Using Spark and Zeppelin to Process Big Data on Kubernetes 1.2

minimaxir · on March 30, 2016

I really wish there were more tutorials like this on how to set up Spark and other Big Data tools (TensorFlow) on cloud computing, as that personally has been the primary barrier to starting work with extra large amounts of data. (Most current tutorials require running a ton of console commands that are obsolete.)

I took a Spark course on eDX last year, but the environment was set up using a customized Vagrant config with no real-world use. I definitely prefer the Kubernetes approach.

mindcrime · on March 30, 2016

I really wish there were more tutorials like this on how to set up Spark and other Big Data tools (TensorFlow) on cloud computing, as that personally has been the primary barrier to starting work with extra large amounts of data.

Just as an FYI, we[1] are working on an open source, cloud based Machine Learning / Big Data platform that might be of interest to you. It's not all ready yet, but when it is, there will be a simple REST API that allows you to define the kind of setup you want, "push a button" and have it all deployed. Our initial backend is AWS with plain jane EC2 nodes, but it will be possible to extend it to other configurations as well.

Right now we deploy a Spark/Hadoop Cluster with Apache SystemML, Mahout and MLLib installed. Zeppelin will be coming to the stack, as will other tools like TensorFlow, SparkR, CaffeOnSpark, etc.

We'll be offering our own hosted service based on this, but it'll be open source so you can deploy it in an environment of your own if you wish.

We'll do a "Show HN" when we have something ready, so keep an eye out if that sounds interesting.

I also plan to write up some tutorial and documentation based on our experiences building this out, but the priority right now is getting it built. :-)

[1]: http://www.fogbeam.com

TheIronYuppie · on March 30, 2016

Disclosure: I work at Google on Kubernetes.

If you'd like to do this in containers/Kubernetes, we'd love to highlight your work! Kubernetes runs great on AWS (as well as GCP, Azure and elsewhere), so no cloud migration required.

jaz46 · on March 30, 2016

Shameless plug: Pachyderm is another way to run big data workloads in Kubernetes. github.com/pachyderm/pachyderm. We spoke at KubeCon SF last year and v1.0 is coming out next month!

TheIronYuppie · on March 30, 2016

Disclosure: I work at Google on Kubernetes

Great to hear, congrats on reaching 1.0! Please do reach out when you get there, we'd love to show off your work to the community.

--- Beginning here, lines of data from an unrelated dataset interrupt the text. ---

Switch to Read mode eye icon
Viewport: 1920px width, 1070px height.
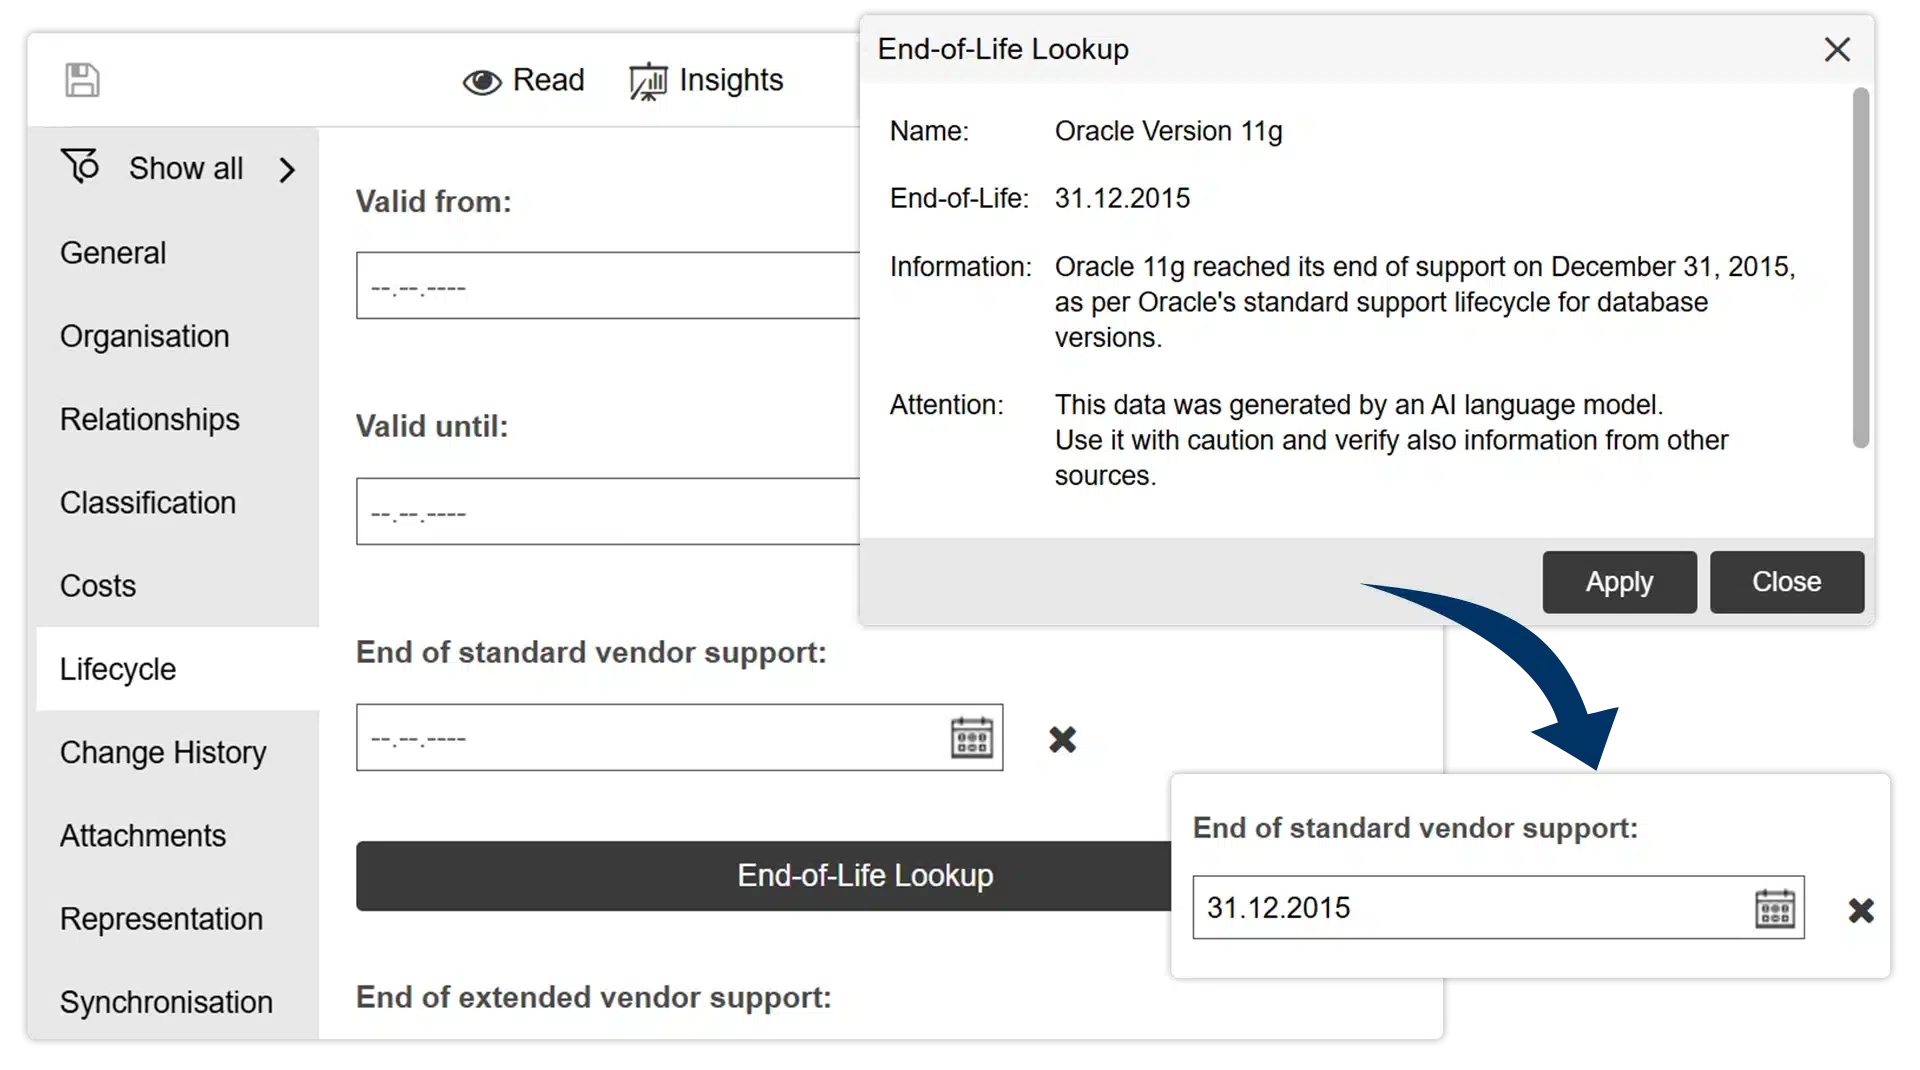click(481, 82)
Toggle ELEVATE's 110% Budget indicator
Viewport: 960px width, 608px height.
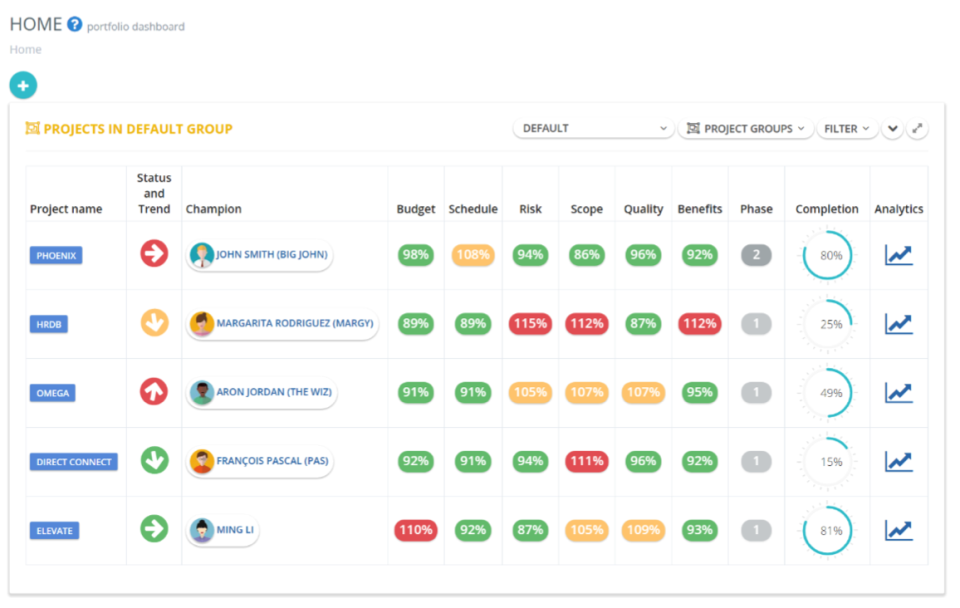point(414,530)
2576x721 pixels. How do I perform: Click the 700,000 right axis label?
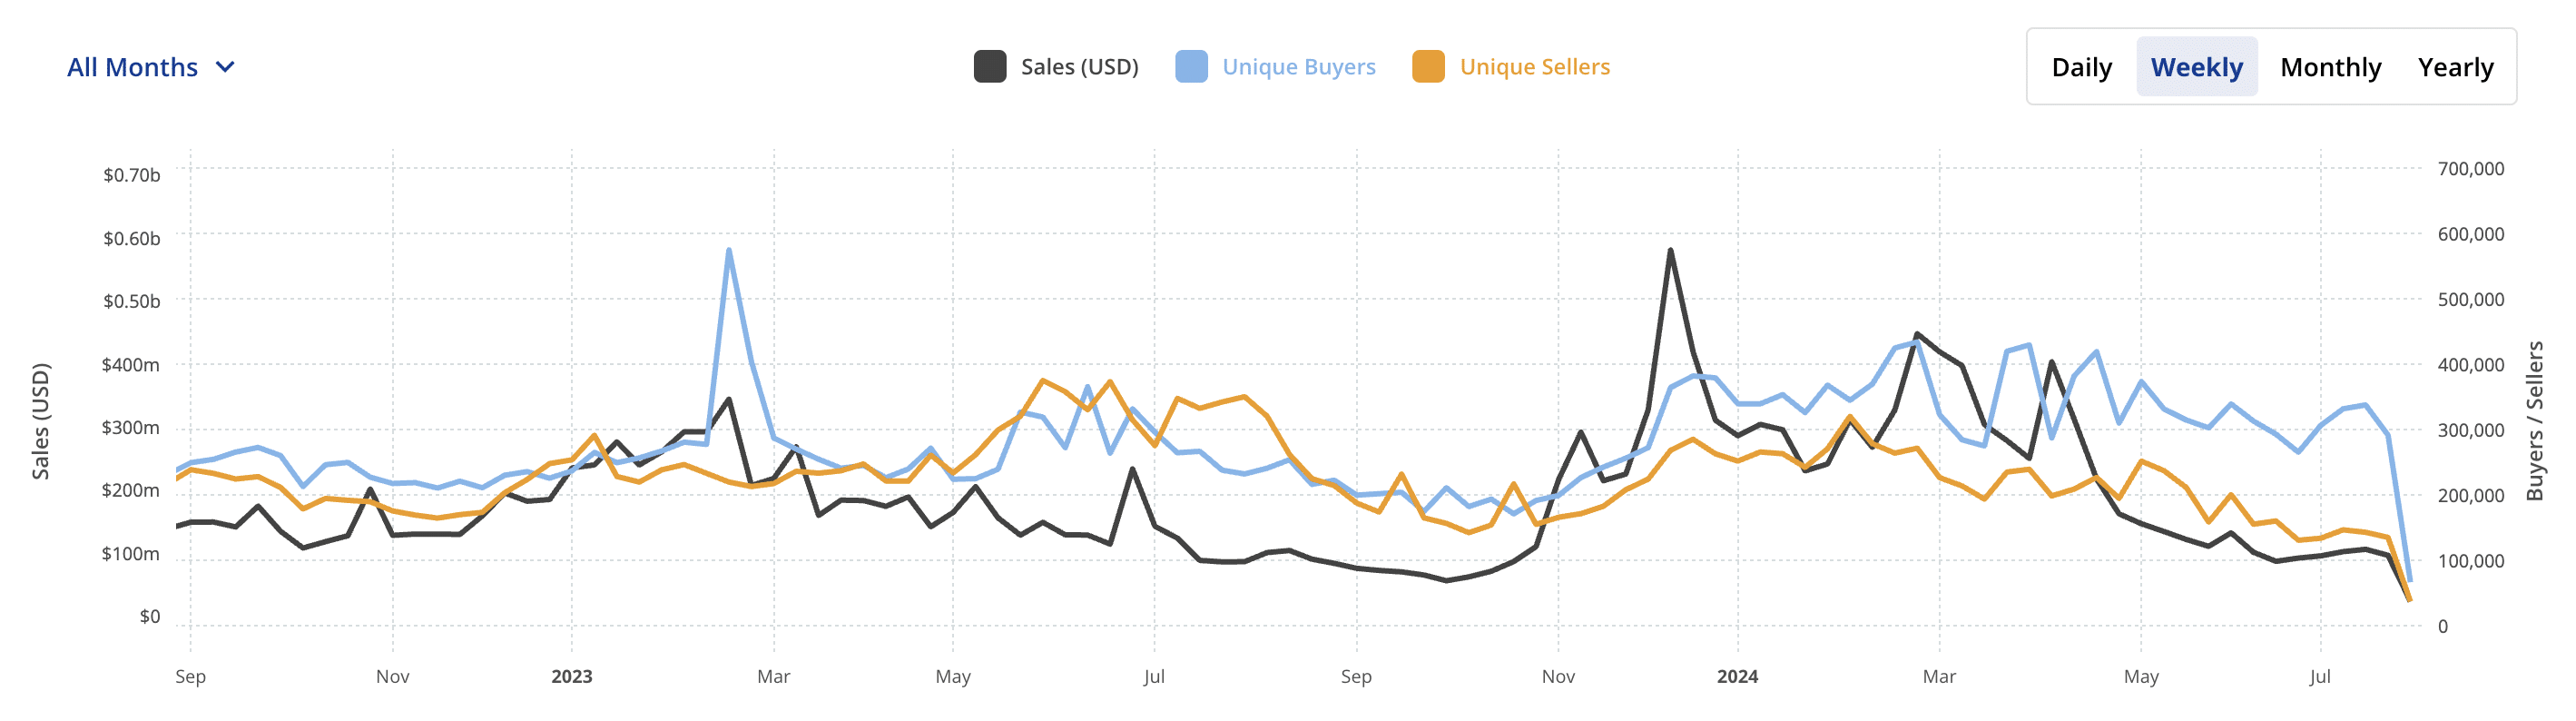(x=2470, y=169)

mindcrime · on March 30, 2016

Awesome, we'll definitely be looking into that as we progress. "Version 1" is going straight to raw VM's as we saw it as the path of least resistance to getting an MVP out (esp. since nobody here has done much work with containers yet) but the container route is definitely something we'll be pursuing at some point.

boulos · on March 31, 2016

What's wrong with say Dataproc (https://cloud.google.com/dataproc/) instead of roll your own Spark? Or our (just announced) Machine Learning service based on TensorFlow (https://cloud.google.com/ml/)?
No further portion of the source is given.